:: Data extract ::

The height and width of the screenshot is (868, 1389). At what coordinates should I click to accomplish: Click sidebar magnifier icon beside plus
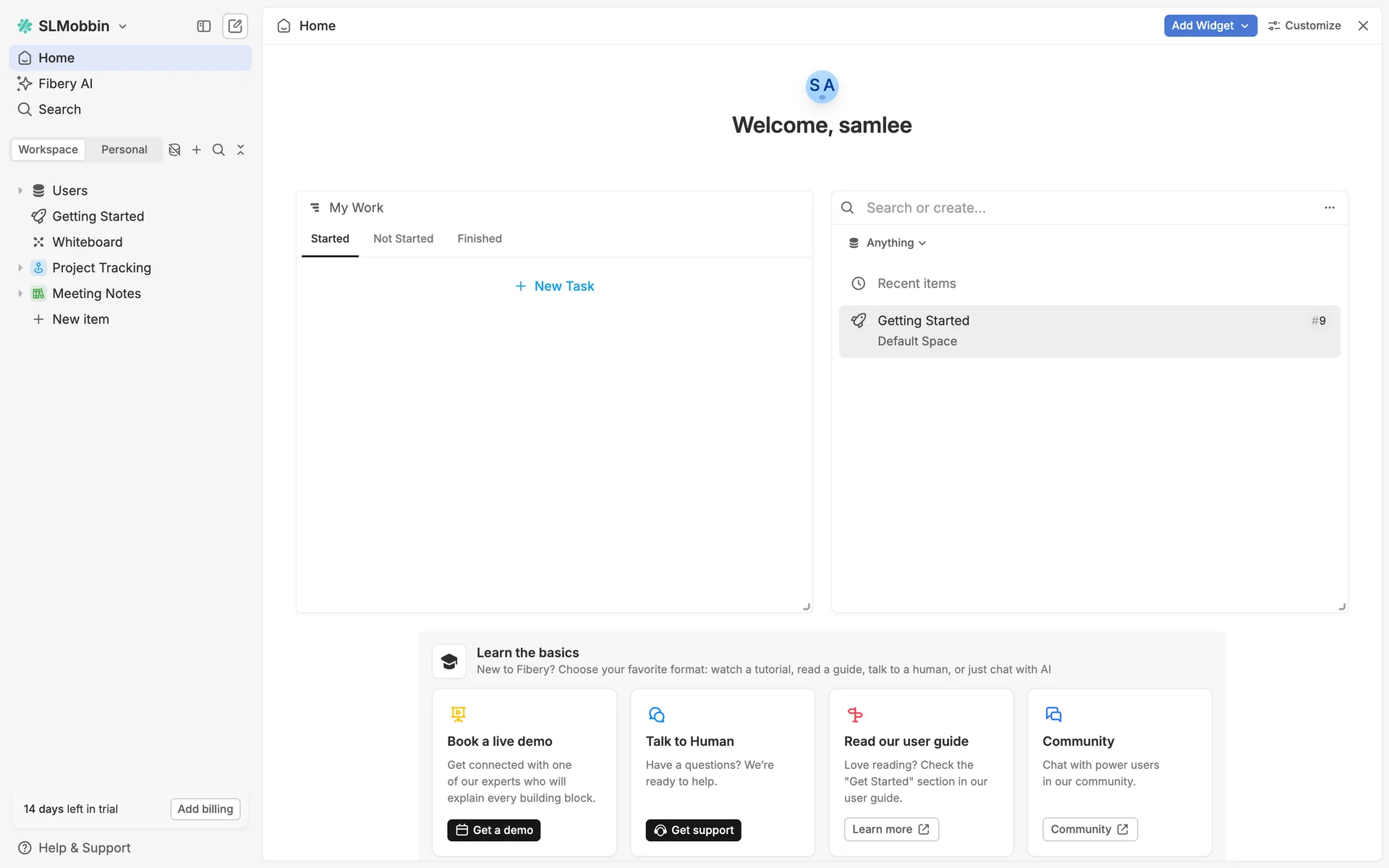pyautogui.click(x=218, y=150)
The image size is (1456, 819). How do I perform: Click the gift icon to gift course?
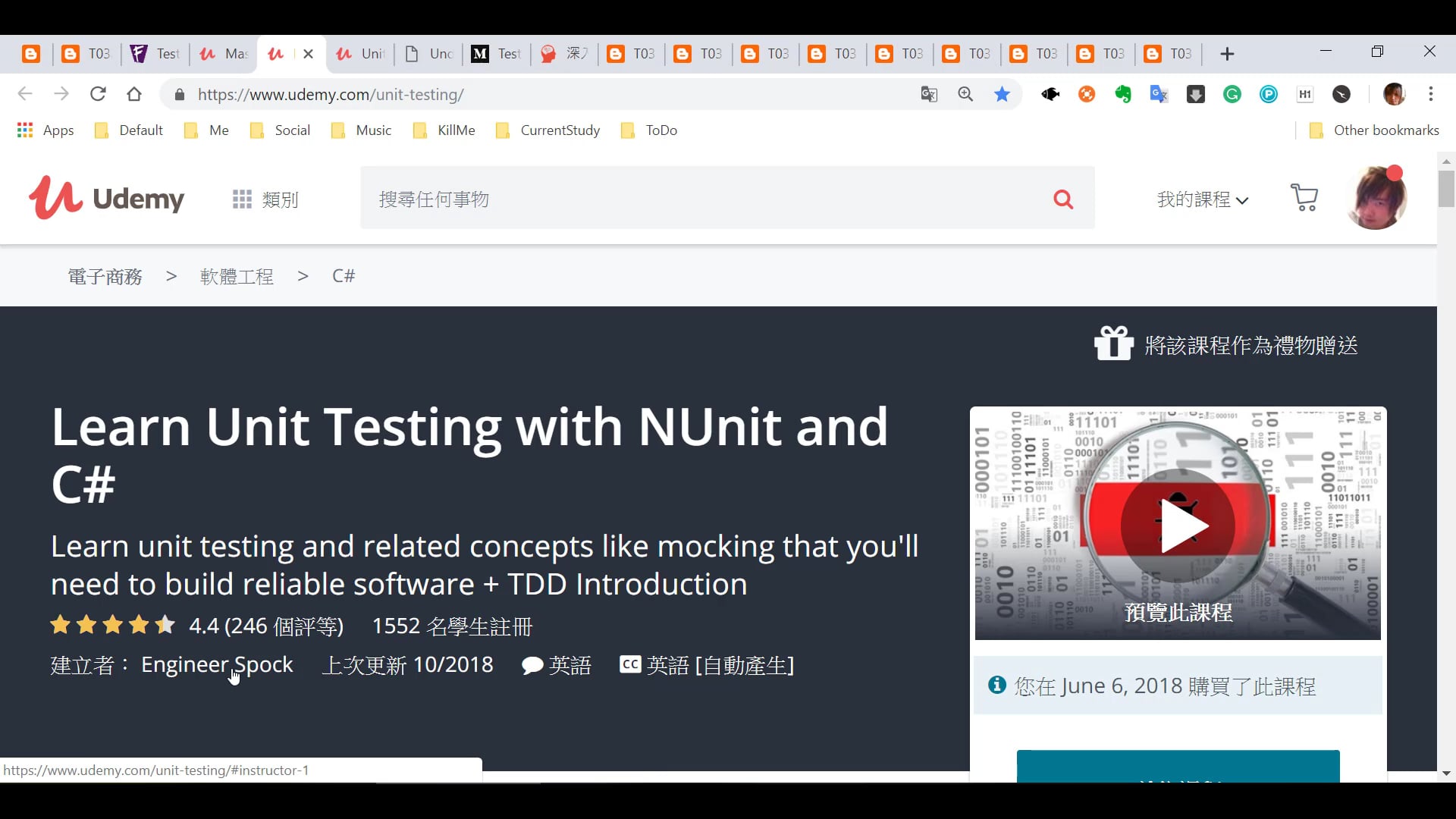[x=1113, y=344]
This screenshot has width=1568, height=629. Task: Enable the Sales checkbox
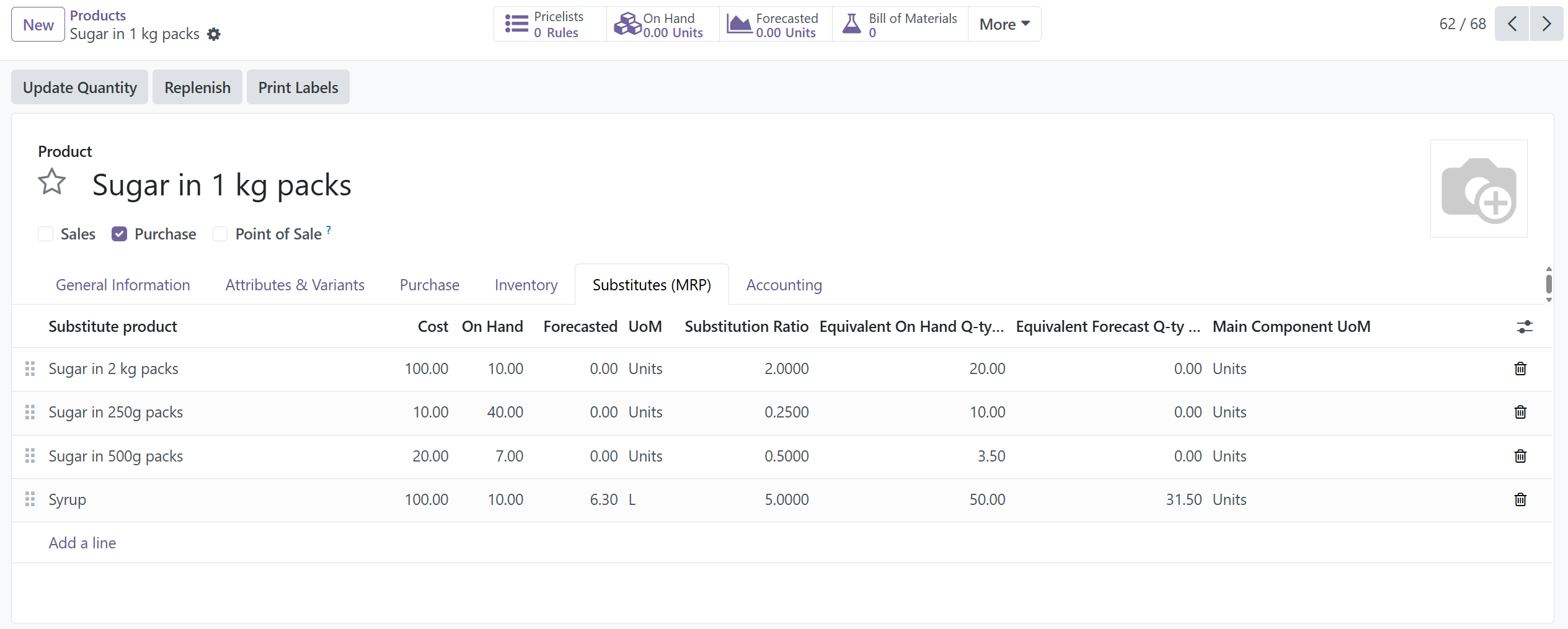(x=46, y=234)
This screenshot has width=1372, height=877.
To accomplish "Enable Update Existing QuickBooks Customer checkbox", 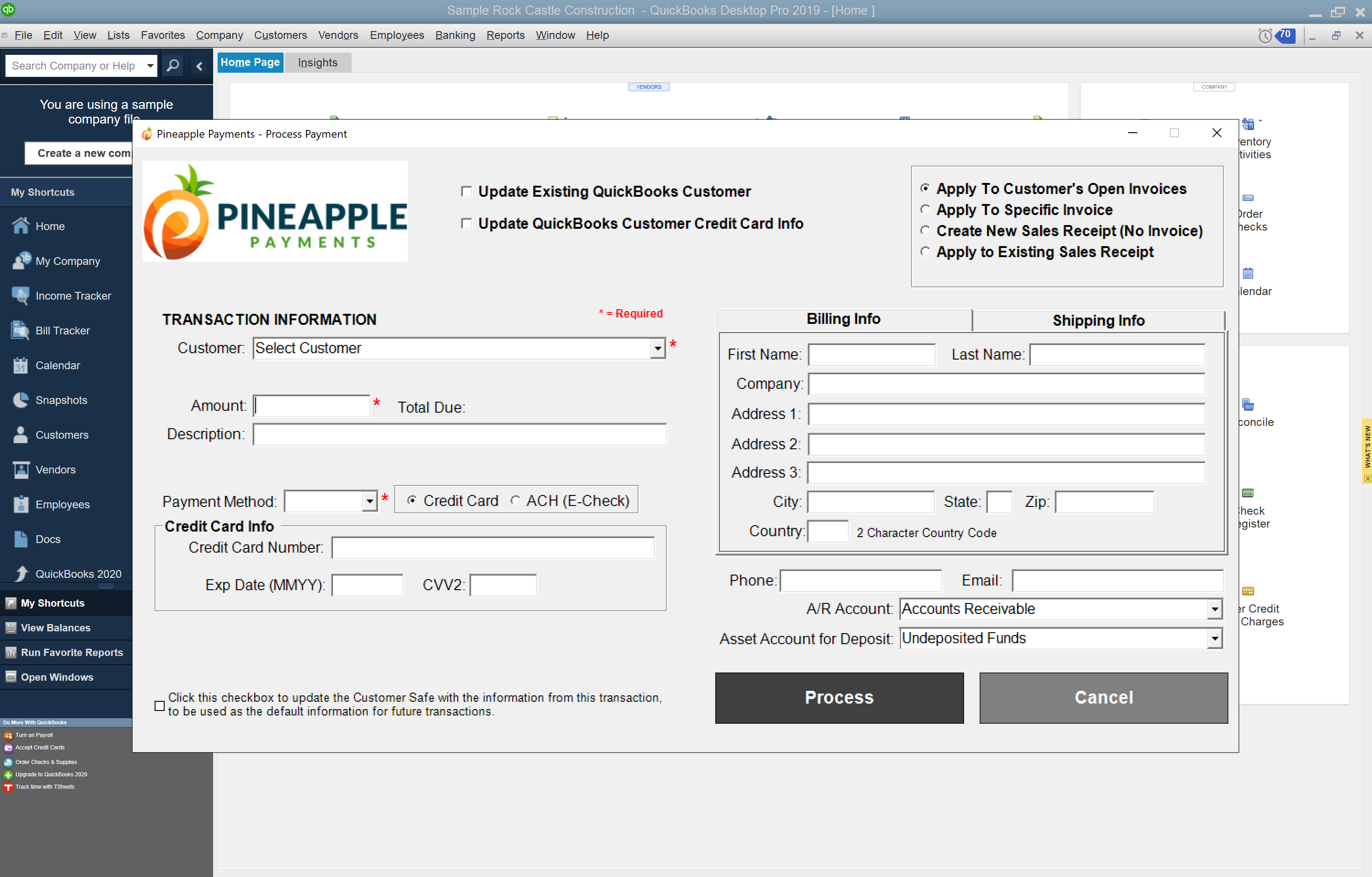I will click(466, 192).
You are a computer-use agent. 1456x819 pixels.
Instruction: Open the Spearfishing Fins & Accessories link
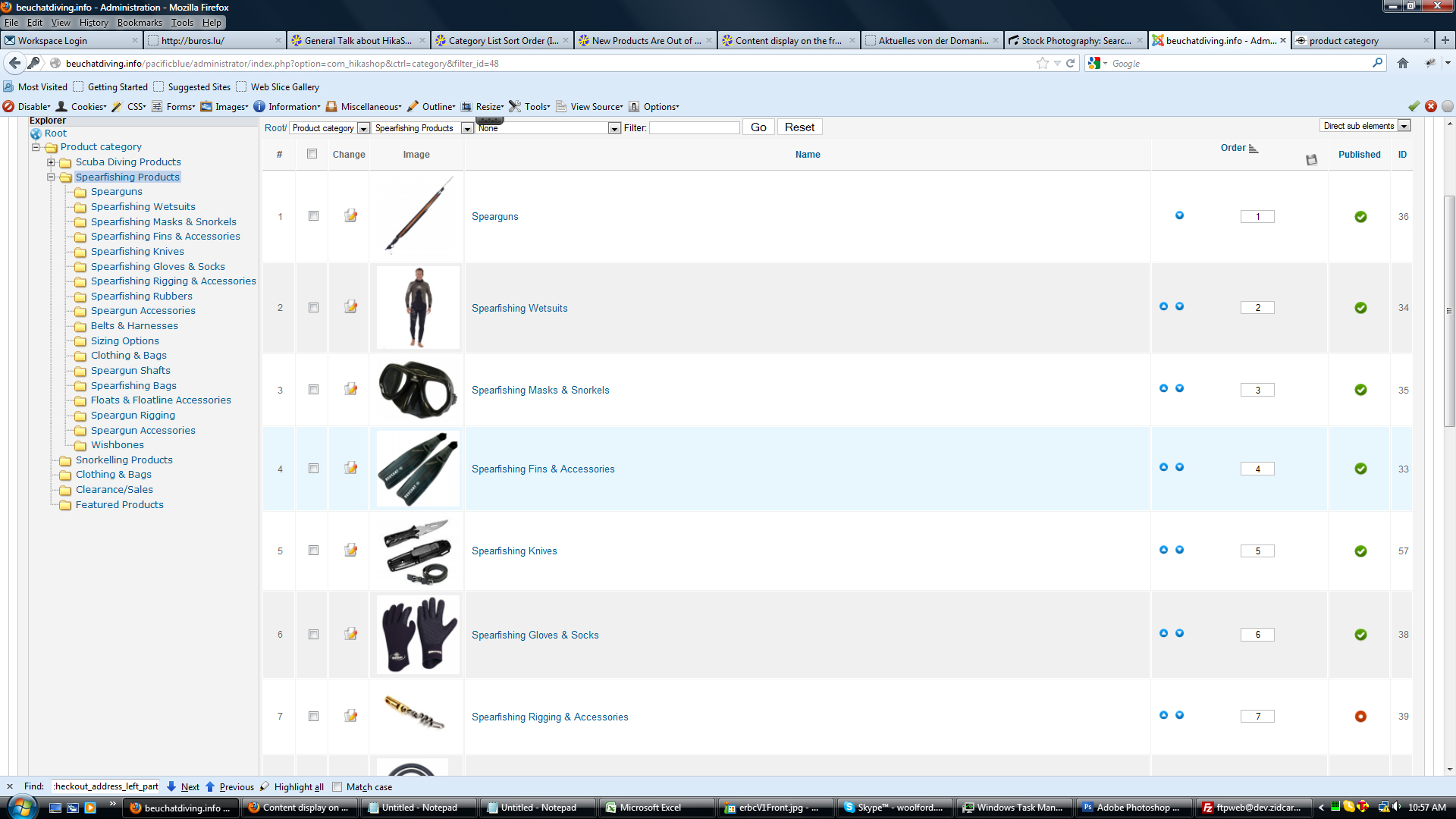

:: What is required ::
Begin at the top of the material above and output each line exactly, stopping after the line that holds "This screenshot has width=1372, height=877.". Leave out pictures.

:: Solution ::
The height and width of the screenshot is (868, 1389). At what coordinates should I click to accomplish: Click sidebar magnifier icon beside plus
pyautogui.click(x=218, y=150)
The image size is (1456, 819). How do I perform: Click the gift icon to gift course?
[x=1113, y=344]
This screenshot has width=1568, height=629. Task: Enable the Sales checkbox
(x=46, y=234)
This screenshot has width=1372, height=877.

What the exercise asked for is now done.